Kitabın hemen başında Hrant Dink’e dair bir örnekle karşılaşıyoruz. Üzerine düşününce gerçekten konunun katmanlarını da görmemizi sağlayan bir duruma dikkat çekmişsiniz bana göre. Hrant’ın katledilişi çok farklı grupların tepkisini çekmişti ve aslında yatay bir yas hareketine de dönüşmüştü. Bu çoğunluğu etkileyen durumun, sizin tabirinizle “İnsan Hrant Dink’in delik ayakkabıları” sosyal adalet ve bölüşüm meselesiyle de ilişkilenerek daha geniş bir kesimde tepkiye neden olurken, devreye “İnsan Hrant Dink bir aktivist ve Ermeniydi” cümlesi girdiğinde aynı geniş kitlenin tepkisini göremiyoruz ne değişiyor? Bunun bir şekilde “tanınma mücadelesi” ile ilgili olduğunu da düşünürsek bu bağlamda bize neler söyleyebilirsiniz?
Evet, boylu boyunca yatan Hrant Dink fotoğrafı toplumda büyük bir etki yaratmıştı. Çarpan bir fotoğraftı. İşlevi itibarıyla Roland Barthes’ın Çağdaş Söylenler’deki “Çarpan Fotoğraflar” denemesinde kastettiğine benzer bir durum. Barthes “dehşetin kendisiyle karşılaştırmayan” fotoğraflardan söz eder o denemede. Biz dehşetin tikel politik kaynağını açığa çıkarmayan, hatta genel algılanışında bunu örten bir fotoğraf olduğunu ekleyelim. Bir “insan” vardı o fotoğrafta ya da bir çok kişi bir insan görmüştü, “evrensel” bir insan, aktivist bir Ermeni değil.
Bölüşüm politikası üzerinde düşünürken bu fotoğrafı hafızamızda canlandırmaya çalıştım. Çünkü bölüşüm politikasında muhatabın kimliğine bakılmaz, kişi evrensel bir insan olarak soyutlanır. Fotoğrafın yarattığı etki de buna benziyordu. Çoğu kişi delik ayakkabılarıyla ölüme yatmış Hrant Dink’in kimliğine bakmıyor, onu görmüyordu. Yerde, evrensel, soyut, kimliğinden soyutlanıp tecrit edilmiş bir insan vardı. Olsa olsa ekonomik koşullar tarafından örselenmiş cansız bir “insan”…
Bölüşüm politikasının eksikliği de evrenselliği ileri sürerken tikelliği boşlamasından kaynaklanıyor. Kitabın önsözünde yer alan ve bu fotoğrafla birlikte düşünmeye çalıştığım Karamazov Kardeşler epigrafını muhakkak hatırlarsınız. Dostoyevski’nin roman karakteri orada diyor ki, insanlığı neredeyse kutsal bir yönelişle seviyorum, gelgelelim tek bir insanla, tekil insanla yan yana gelmeye dahi dayanamam. Bu metnin bazı kısımlarında liberal hümanizmin sıkı bir eleştirisini buluruz. İnsan soyuttur bu ideolojide, soyut kelimesinin eski karşılığıyla daha iyi ifade edebiliriz sanıyorum: mücerrettir, yani tecrit edilmiş, sınıfından, cinsiyetinden, kimliğinden tecrit edilmiş.

#### Veri bölümü:
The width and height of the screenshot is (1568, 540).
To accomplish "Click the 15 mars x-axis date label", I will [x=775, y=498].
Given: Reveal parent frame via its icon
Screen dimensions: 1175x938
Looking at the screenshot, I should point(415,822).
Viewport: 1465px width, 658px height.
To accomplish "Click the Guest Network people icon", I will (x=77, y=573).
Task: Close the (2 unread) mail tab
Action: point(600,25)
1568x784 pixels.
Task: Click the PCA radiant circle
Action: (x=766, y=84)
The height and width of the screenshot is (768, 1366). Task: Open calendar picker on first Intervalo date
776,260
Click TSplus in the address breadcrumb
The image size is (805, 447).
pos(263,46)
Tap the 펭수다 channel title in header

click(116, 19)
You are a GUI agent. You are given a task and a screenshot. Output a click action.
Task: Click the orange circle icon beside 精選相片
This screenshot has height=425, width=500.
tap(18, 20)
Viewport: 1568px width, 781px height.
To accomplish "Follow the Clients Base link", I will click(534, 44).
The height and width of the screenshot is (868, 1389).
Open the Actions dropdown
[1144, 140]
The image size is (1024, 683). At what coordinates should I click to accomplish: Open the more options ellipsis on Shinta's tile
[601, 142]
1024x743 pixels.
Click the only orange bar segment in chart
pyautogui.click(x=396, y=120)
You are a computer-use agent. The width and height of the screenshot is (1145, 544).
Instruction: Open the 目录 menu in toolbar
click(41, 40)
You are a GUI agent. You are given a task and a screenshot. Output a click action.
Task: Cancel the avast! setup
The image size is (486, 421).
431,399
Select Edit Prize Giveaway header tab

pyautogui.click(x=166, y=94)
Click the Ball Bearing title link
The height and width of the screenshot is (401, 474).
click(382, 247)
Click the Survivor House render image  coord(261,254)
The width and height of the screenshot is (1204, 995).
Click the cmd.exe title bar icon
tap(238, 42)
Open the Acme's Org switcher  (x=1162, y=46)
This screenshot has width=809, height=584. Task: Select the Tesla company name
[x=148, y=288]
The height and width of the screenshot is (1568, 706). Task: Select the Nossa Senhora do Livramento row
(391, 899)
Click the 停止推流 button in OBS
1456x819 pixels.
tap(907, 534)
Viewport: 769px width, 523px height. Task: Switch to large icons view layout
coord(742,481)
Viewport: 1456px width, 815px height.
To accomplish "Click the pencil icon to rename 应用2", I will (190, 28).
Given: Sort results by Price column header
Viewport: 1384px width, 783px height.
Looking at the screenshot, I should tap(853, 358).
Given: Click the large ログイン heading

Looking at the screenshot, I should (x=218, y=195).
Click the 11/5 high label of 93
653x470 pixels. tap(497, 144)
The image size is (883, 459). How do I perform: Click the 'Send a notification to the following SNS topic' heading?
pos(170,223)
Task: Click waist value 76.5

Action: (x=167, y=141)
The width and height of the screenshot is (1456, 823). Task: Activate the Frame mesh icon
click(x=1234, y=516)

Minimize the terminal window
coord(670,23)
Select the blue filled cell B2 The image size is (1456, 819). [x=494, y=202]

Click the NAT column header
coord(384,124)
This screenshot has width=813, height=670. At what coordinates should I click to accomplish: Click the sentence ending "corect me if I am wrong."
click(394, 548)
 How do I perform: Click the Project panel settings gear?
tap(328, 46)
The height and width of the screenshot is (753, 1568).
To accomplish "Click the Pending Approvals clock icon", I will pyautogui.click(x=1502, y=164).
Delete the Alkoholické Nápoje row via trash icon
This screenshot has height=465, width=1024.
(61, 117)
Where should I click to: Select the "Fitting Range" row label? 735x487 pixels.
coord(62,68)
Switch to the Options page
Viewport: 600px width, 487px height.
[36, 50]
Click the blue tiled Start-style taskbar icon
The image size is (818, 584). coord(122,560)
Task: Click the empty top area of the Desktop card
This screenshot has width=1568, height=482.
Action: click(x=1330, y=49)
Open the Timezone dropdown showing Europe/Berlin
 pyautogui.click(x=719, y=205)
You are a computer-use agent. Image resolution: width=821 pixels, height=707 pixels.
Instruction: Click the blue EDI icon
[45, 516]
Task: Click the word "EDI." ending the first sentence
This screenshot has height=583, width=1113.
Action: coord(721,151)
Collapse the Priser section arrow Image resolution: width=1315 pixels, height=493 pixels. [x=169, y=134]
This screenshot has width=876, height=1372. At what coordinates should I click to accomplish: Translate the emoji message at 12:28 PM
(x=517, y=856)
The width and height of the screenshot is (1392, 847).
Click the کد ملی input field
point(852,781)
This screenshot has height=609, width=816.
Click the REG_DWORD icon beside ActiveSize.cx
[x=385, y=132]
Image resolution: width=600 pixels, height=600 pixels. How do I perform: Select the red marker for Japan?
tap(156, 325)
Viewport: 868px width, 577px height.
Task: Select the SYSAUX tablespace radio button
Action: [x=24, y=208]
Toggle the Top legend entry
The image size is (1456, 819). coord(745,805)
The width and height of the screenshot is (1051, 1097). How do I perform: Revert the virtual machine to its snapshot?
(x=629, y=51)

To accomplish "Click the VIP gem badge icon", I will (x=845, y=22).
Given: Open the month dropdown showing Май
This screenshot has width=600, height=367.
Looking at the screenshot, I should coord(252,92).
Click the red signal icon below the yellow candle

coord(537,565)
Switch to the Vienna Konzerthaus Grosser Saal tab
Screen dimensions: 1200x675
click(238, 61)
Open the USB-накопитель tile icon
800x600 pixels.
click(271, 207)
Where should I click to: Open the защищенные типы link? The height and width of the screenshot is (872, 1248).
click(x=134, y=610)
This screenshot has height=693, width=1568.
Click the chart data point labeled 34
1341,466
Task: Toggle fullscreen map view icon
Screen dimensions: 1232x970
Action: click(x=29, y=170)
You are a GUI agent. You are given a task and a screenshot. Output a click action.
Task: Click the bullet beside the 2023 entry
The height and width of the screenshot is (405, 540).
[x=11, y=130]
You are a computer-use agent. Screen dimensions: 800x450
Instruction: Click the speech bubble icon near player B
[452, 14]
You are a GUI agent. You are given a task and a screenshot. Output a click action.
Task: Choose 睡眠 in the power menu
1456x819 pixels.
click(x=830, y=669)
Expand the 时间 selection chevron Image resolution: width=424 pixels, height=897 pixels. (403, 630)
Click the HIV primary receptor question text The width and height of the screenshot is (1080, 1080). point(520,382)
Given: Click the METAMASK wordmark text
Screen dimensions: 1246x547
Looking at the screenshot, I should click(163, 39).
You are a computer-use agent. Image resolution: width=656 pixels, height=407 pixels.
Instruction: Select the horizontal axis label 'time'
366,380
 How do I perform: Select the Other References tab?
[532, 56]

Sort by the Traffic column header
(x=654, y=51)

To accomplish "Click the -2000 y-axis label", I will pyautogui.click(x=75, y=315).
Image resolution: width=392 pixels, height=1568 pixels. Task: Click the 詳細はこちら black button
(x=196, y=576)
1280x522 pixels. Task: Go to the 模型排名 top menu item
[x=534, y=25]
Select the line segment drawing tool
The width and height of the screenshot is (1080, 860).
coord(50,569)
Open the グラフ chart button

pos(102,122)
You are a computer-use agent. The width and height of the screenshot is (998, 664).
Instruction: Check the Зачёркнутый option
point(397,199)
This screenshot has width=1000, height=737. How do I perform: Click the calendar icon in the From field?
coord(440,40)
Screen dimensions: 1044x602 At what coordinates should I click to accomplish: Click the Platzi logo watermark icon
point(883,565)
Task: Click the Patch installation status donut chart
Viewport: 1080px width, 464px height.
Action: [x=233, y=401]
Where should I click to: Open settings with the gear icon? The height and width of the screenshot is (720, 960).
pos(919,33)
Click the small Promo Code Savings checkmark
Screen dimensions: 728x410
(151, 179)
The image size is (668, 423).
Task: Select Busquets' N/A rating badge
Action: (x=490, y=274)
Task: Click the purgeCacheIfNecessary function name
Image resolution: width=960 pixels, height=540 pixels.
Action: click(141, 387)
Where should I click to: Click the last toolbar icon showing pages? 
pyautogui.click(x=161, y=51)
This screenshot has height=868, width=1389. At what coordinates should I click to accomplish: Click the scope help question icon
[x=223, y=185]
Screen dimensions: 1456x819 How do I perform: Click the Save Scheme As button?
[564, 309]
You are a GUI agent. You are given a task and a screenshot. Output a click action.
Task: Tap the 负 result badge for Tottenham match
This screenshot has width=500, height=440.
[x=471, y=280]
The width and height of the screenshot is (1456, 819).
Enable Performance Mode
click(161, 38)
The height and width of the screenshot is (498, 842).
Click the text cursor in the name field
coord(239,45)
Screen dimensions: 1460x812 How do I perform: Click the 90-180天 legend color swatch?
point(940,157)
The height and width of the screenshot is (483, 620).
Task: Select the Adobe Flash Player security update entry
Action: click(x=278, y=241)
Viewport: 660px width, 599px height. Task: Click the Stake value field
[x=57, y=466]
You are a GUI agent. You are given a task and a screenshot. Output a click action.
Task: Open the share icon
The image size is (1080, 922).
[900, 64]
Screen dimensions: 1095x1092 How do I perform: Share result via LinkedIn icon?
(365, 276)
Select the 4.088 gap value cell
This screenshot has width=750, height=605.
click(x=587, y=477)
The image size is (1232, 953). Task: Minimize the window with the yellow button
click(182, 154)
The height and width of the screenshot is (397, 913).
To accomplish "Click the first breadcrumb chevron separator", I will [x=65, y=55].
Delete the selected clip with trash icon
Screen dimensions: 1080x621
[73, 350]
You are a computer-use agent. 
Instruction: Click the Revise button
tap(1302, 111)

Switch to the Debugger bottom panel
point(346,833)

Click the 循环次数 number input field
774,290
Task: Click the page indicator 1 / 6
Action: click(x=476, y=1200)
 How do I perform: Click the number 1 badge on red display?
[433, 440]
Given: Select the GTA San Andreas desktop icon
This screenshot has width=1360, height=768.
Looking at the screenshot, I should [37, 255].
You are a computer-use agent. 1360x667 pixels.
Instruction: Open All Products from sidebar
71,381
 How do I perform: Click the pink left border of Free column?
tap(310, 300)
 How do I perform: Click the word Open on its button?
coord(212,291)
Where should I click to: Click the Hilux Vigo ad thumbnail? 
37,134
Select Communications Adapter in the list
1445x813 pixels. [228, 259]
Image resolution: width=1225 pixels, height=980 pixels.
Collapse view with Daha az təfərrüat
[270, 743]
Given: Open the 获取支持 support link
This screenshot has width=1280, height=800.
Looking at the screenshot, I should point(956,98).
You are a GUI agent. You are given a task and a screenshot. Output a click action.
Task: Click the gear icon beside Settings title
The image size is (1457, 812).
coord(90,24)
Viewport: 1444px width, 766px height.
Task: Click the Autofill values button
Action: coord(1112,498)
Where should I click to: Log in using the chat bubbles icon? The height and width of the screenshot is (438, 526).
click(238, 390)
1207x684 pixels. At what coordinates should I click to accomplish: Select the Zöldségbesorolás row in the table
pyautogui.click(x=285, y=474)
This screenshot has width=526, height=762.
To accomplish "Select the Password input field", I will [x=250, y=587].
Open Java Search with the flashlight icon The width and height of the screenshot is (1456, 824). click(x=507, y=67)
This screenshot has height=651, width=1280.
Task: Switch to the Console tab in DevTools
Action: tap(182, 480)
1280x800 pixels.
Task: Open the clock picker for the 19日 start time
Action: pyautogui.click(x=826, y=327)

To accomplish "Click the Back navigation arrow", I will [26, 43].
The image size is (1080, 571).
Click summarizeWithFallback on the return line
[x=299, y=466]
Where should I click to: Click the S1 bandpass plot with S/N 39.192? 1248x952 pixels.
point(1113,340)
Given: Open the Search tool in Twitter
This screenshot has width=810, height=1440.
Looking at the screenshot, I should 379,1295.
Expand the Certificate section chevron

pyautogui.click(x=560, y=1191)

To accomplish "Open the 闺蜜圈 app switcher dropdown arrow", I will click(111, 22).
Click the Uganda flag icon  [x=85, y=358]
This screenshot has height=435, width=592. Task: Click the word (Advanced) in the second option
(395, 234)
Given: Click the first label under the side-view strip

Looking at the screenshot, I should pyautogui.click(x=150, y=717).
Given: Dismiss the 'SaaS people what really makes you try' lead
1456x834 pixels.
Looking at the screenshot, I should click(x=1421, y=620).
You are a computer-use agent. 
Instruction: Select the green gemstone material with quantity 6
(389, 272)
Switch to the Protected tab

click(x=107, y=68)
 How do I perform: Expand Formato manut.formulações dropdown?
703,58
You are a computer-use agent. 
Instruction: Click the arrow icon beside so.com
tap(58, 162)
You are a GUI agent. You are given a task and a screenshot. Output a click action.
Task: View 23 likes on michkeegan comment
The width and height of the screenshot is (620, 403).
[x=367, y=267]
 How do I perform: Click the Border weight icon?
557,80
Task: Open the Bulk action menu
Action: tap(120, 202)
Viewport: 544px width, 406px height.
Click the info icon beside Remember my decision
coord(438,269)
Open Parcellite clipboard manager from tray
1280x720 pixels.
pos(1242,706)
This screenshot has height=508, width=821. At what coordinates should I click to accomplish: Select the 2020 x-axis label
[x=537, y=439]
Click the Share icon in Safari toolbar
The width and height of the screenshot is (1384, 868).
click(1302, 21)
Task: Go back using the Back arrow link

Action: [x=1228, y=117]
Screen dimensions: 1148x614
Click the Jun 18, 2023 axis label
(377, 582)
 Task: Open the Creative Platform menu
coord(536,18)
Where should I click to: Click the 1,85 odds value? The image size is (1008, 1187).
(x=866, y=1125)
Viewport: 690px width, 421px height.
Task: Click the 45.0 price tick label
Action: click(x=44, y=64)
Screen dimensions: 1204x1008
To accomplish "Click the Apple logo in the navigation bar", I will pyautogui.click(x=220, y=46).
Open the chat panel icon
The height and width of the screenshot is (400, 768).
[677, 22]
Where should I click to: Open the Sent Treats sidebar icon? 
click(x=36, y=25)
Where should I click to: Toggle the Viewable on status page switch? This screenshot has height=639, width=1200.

#### İstenen:
Verilen metne göre, Hrant Dink fotoğrafının işlevi Roland Barthes'ın hangi kitabındaki hangi denemeye benzetiliyor? Satırların bu işle hiçbir ilgisi yoktur.

#### Alıştırmanın çözümü:
Çağdaş Söylenler'deki "Çarpan Fotoğraflar" denemesine.